霊によって生かされる世界を示す、まさにその時、ある多くの弟子たちは離れ、イエスのもとより引き返してしまう弟子たちがたくさん出てしまう。キリスト者と呼ばれる人々が多くなるにつれて教会共同体にも迫害の嵐を前にする、そういう時期になっていました。困難とは外からの迫害ではなく、今日のみ言葉でいえば、イエスのことばが理解できないという内側からの迫害・困難であったようです。神に近づくための困難には、様々な困難があります。迫害もあります。霊の働きを受けることができなければ、自分の内側から神との距離をさらに持ってしまうこともあるということが語られます。
彼らは”肉”に留まり、自分の知識に閉じこもることでイエスのことばが聞き取れなくなってしまう。私たちは時々、そういうことを感じます。人と話をしている時にもそんなことを考えてしまうことがあります。いくら教会に来て、聖書や神様の話を聞かせてくださいと言われる方でも、心を閉じたままで、ただ頭にだけ話を聞かせてくださいと、心を開かない人が時々おられるような気がします。心を素直に開かなければ、知りたいこともなかなか受け入れることが出来ないのではないでしょうか。
イエスはそのような人々を見ながら言います。「あなた方も離れていきたいか」そして 12人の弟子たちに同じ質問をします。でも弟子たちは他の弟子たちと違っていました。ペトロが代表して答えます。それはイエスの信仰へと招く問いかけに対する答えです。私はこの問いに答えたペトロの言葉が感動的に感じています。
ペトロは、「主よ、わたしたちはだれのところへ行きましょうか。あなたは永遠の命の言葉を持っておられます。あなたこそ神の聖者であると、わたしたちは信じ、また知っています。」このようにペトロは信仰を告白しました。
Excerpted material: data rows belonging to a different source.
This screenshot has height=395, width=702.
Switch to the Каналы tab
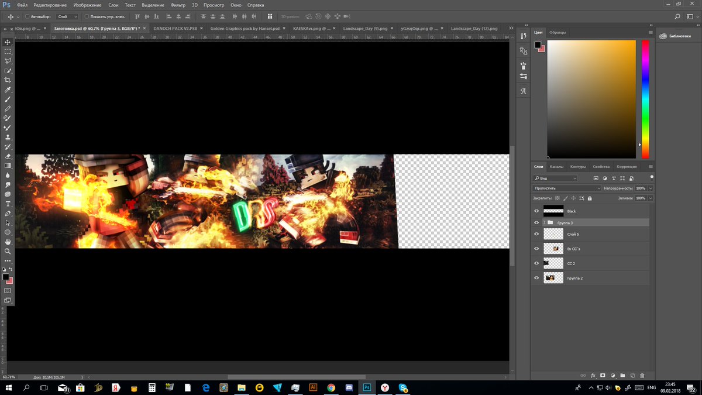tap(558, 166)
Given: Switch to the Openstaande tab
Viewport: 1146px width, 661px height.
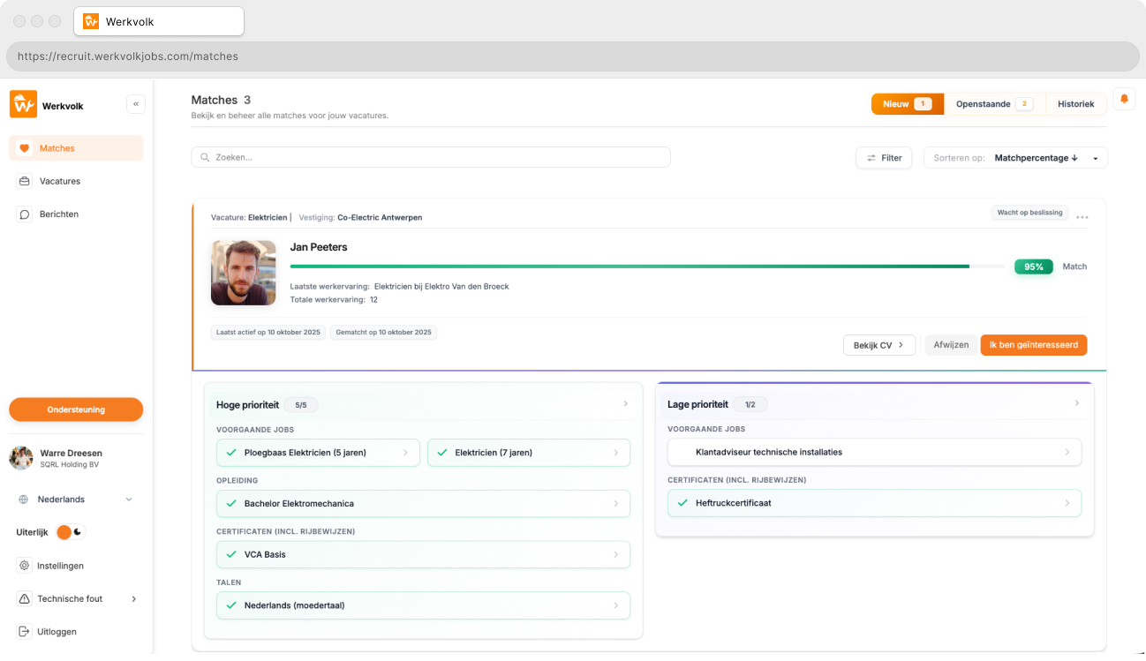Looking at the screenshot, I should click(983, 103).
私は弟子たちを代表してペトロが答えたと言いましたが、ペトロの答えの中に「あなたこそ神の聖者であると、わたしたちは信じ、また知っています。」と、このように”わたしたち”という表現を取ったことが、弟子たちを代表したのだろうと推察しました。
このペトロの告白・決意の表明は、イエスが神に由来する特別な存在であることを表明しています。信じることによって、霊に生かされた世界へとイエスと共に歩き続けるペトロの新しい出発がありました。
このペトロの信仰告白は、毎週日曜日に皆さんも同じように宣言・信仰告白しています。気付かれているでしょうか。聖体拝領の前に司祭がイエスの御からだとなったご聖体を高く上げて「神の子羊の食卓に招かれた者は幸い」と司祭が唱えた後、皆さんが答えます「主よ、あなたは神の子キリスト、永遠のいのちの糧、あなたをおいてだれのところに行きましょう」と。
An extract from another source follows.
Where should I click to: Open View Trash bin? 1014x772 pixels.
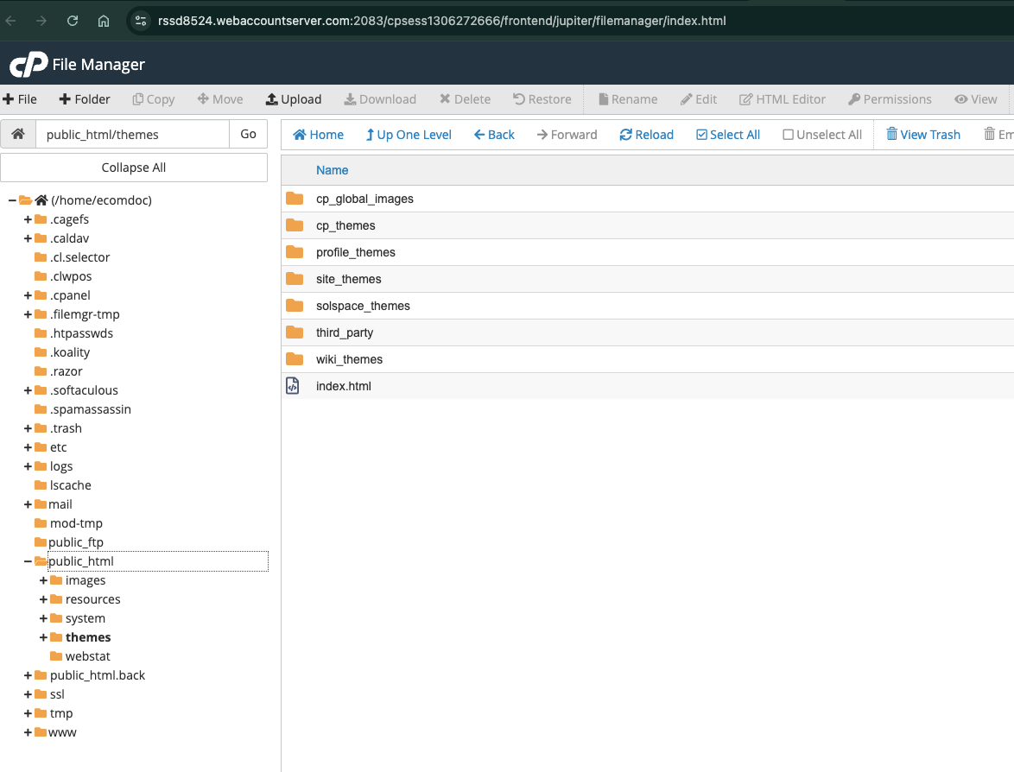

まさに今日の福音でペトロが信仰告白したその言葉を、私たちもミサの中で毎回聖体拝領の前に信仰告白として使っています。
イエスを離れた弟子と、イエスを信じ従った弟子たちの違いを、どうように私たちは見つめることができるでしょうか。”肉”の目でイエスを見るとイエスは単にガリラヤで育ち、大工ヨセフの息子であり、十字架で死んだ一人の人物としか見えてきません。しかし、”霊”の目でイエスを見る者には、イエスが真に神の子であり、どこで生まれたのか、そして十字架の死に対しても「以前いたところに上る」とイエスを見ることができるのではないでしょうか。受難のイエス、私たちは磔刑のイエスをいつも主の祭壇で仰ぎ見る、そういう信仰生活をおくっています。
霊に生かされた世界へとイエスとともに歩き続けようと決心したペトロに私たちも倣い信仰告白をして、今日もご聖体をいただこうとしています。聖体をとおして、キリストに結ばれる私たちが、互いに支え合い、ともに信仰の道を歩み続けることができるよう祈りましょう。』